▶ [PASSAGE GIVEN]

▽

# Understanding the Sierpinsky triangle

I still don't understand it, obviously, but "the sierpinski triangle page to end most sierpinski triangle pages" has some sweet fractals on it! The one above clearly depicts the optimal pattern of berms and defenses to be constructed around the Waste Isolation Pilot Project in New Mexico, lest future generations wander too close to its irradiant embrace. [Oftenpaper]

## Notable Replies

1. (This is unrelated to fractals; but you mentioned the waste isolation signage problem: How are we going to convince future generations that a site loaded with the stuff that every dynasty and empire of the 20th and 21st centuries aspired to have, for the immense power it would afford them, is something they should stay away from? Is there a single fantasy/sci-fi series where the 'poorly understood Superweapon Of The Ancients' doesn't get dug up, generally in order to precipitate the total clusterfuck that the plot then has to unravel?)

2. knappa says:

Also, the design proposal at the KSU link looks far too cool. I'd visit that even knowing that it was a radioactive dump.

3. This is a bit off topic too, but I thought you all might be interested that there is a new use for Pascal's Triangle.

I came up with the question, please scroll down five messages to see how this relates to Pascal's Triangle:

Combination lock

You have a combination padlock with four dials on it. Each dial has the numbers 0 through 4 on them. The lock can have as many 0s as dials, and is set to 0000 by default. The lock does not allow you to use any number between 1 and 4 two or more times in the combination. The following combinations are valid: 0123 1234 0103 0010 4031. The following combinations are invalid: 0113 4014 0202 4444. How many possible combinations are there?

△

▶ [DATA SHOWN]

▽

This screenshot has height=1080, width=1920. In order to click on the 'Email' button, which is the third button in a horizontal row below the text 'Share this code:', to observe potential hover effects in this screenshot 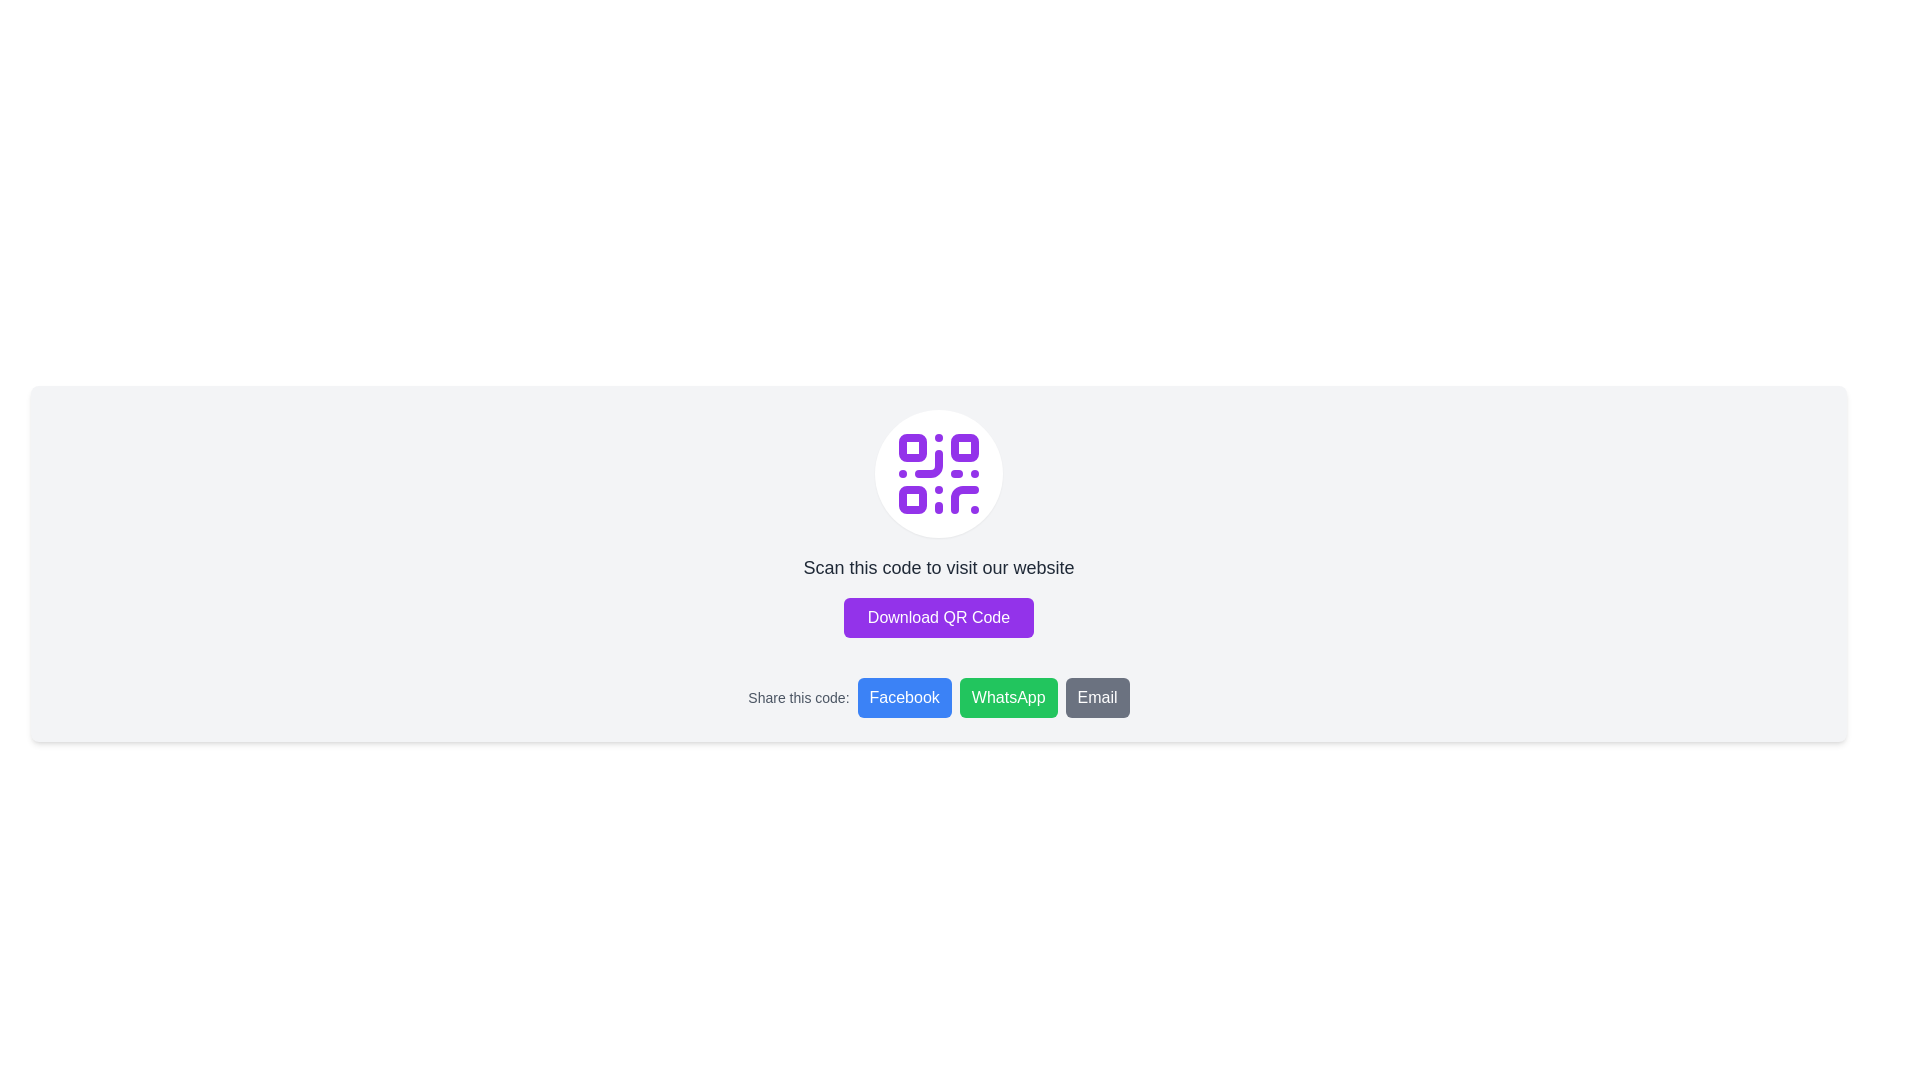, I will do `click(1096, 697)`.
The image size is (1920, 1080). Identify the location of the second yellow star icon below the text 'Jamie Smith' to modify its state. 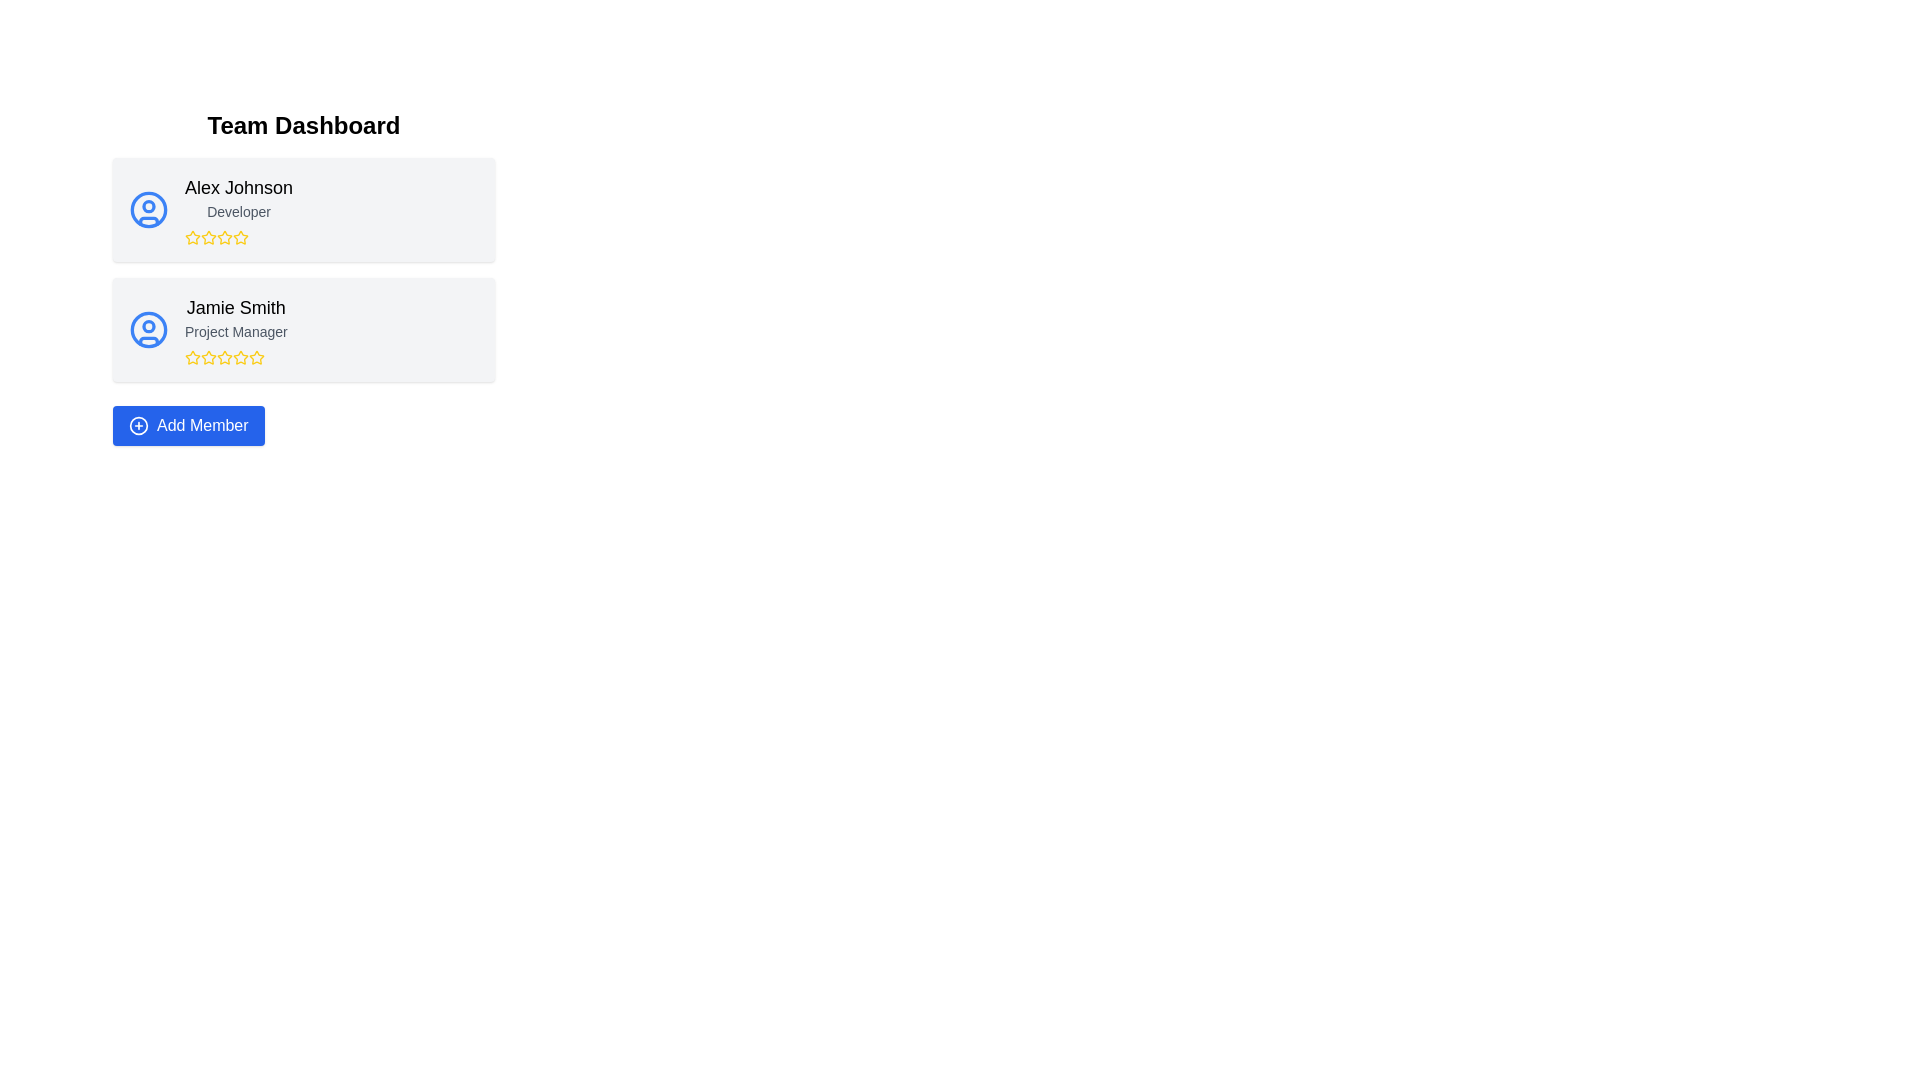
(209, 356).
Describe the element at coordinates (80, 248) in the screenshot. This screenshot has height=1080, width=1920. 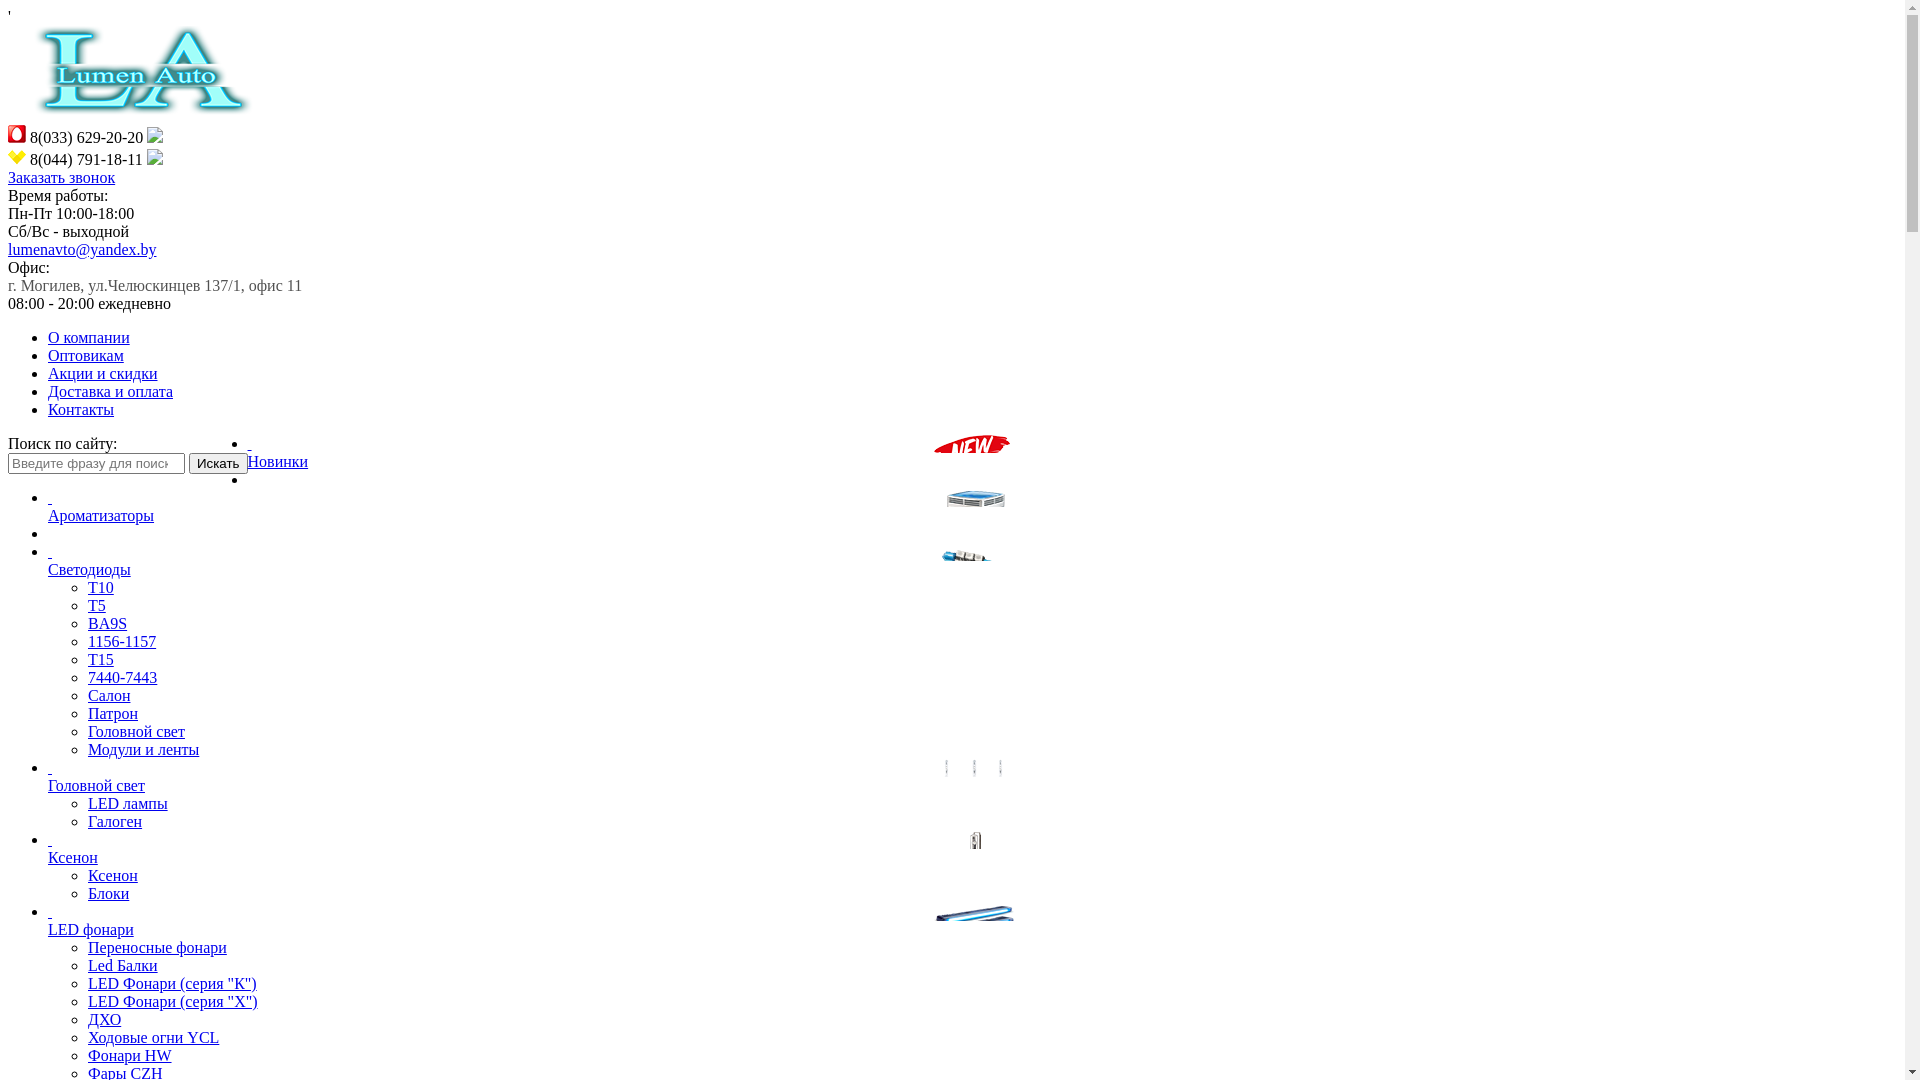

△

▶ [TO DO]
1. In two sentences, summarize the Sierpinski triangle post and its replies.
2. According to the first reply to the Sierpinski triangle post, why would it be hard to convince future generations to stay away from the waste site?
3. Continue the Sierpinski triangle post from the end of the combination lock puzzle.
The listing comes from a different source than the post.

▶ [PER-TASK ANSWERS]
1. The writer admits to still not understanding the Sierpinski triangle but points to a page full of striking fractals, joking that one shows the best layout of berms and defenses around the Waste Isolation Pilot Project in New Mexico. Replies ask how future generations could be kept away from such a site, praise a design proposal at the KSU link, and offer a combination lock puzzle said to relate to Pascal's Triangle.

2. The site holds the material that every dynasty and empire of the 20th and 21st centuries wanted for the immense power it would give them. The reply also notes that in almost every fantasy or sci-fi series, the poorly understood superweapon of the ancients gets dug up anyway.

3.
4. SamSam says:

Yeah, staying on this off-topic (sorry) there was an interesting article I read a few years ago, about a panel convened to think about how they could clearly communicate to future generations that "this nuclear waste site is bad, and we really mean it!"

The panel roughly defined the intended message with the following:

This place is a message... and part of a system of messages... pay attention to it! Sending this message was important to us. We considered ourselves to be a powerful culture.

This place is not a place of honor...no highly esteemed deed is commemorated here... nothing valued is here.

What is here is dangerous and repulsive to us. This message is a warning about danger.

etc., and then creating the visual cues that would communicate that message.

My thinking was: that's a laudable goal to be sure. But have such messages ever stopped modern archeologists?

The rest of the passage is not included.